Coordination of AuCl to phosphole-phosphaalkene (PPA) 5 a. i) [AuCl(tht)] (1 equiv), CH₂Cl₂, RT, 1 h. 7 98 %. ii) [AuCl(tht)] (2 equiv), CH₂Cl₂, RT, 1 h. Compound 8 61 %. ORTEP plot of PPAs 7 and 8 (ellipsoids are drawn at 50 % probability level). Hydrogen atoms and disorder in the alkyl groups are omitted for clarity. Selected bond lengths [Å] and angles [°]: Compound 7: Au1–P1 2.234(2), Au1–Cl1 2.295(2), P1–C1 1.813(7), P1–C22 1.817(9), P1–C8 1.831(7), P2–C9 1.698(8); P1-Au1-Cl1 177.56(7). Compound 8: C1–P9 1.79(2), C9–P7 1.682(18), P7–Au1 2.226(4), P9–Au2 2.228(5), Cl1–Au1 2.280(4), Cl2–Au2 2.280(4), Au1–Au2 3.0692(11); P7-Au1-Cl1 170.85(19), P9-Au2-Cl2 175.6(2).

Figure 3

UV/Vis spectra of PPAs 5 a,b, 6 a–c, and gold complexes 7 and 8 in CH₂Cl₂ at room temperature. Synthesis of phosphole-phosphaalkenes (PPAs) 5,6 a–c.

Figure 4

The relative conformations between the P=C double bond and the orientation of the phosphole. The designation s-cis is used when the torsion angle between the two phosphorus heteroatoms is close to 0° (top left) and anti when the torsion angle between the two phosphorus heteroatoms is close to 180° (top right).

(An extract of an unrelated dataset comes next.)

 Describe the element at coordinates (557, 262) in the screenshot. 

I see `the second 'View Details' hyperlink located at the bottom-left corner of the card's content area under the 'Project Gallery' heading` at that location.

The designation s-cis/s-trans is used when the torsion angle between the two phosphorus heteroatoms is close to 0° and the torsion angle between the phosphole phosphorus and the nitrogen (or sulfur for 5,6 b) is close to 180° (bottom left); s-cis/s-cis is used when the torsion angle between the two phosphorus heteroatoms is close to 0° and the torsion angle between the phosphole phosphorus and the nitrogen (or sulfur for 5,6 b) is close to 0° (bottom right).

Figure 5

Calculated HOMO and LUMO with orbital energies [eV] for PPAs 5 and 6 at the DFT B3LYP/6-311G** level of theory; Δ_H–L HOMO–LUMO splitting in eV.

Figure 6

Calculated HOMO and LUMO with orbital energies [eV] for PPAs 7 and 8 at the DFT PBE1PBE/6-311G**/LANL2DZ level of theory; Δ_LUMO–HOMO HOMO–LUMO splitting in eV.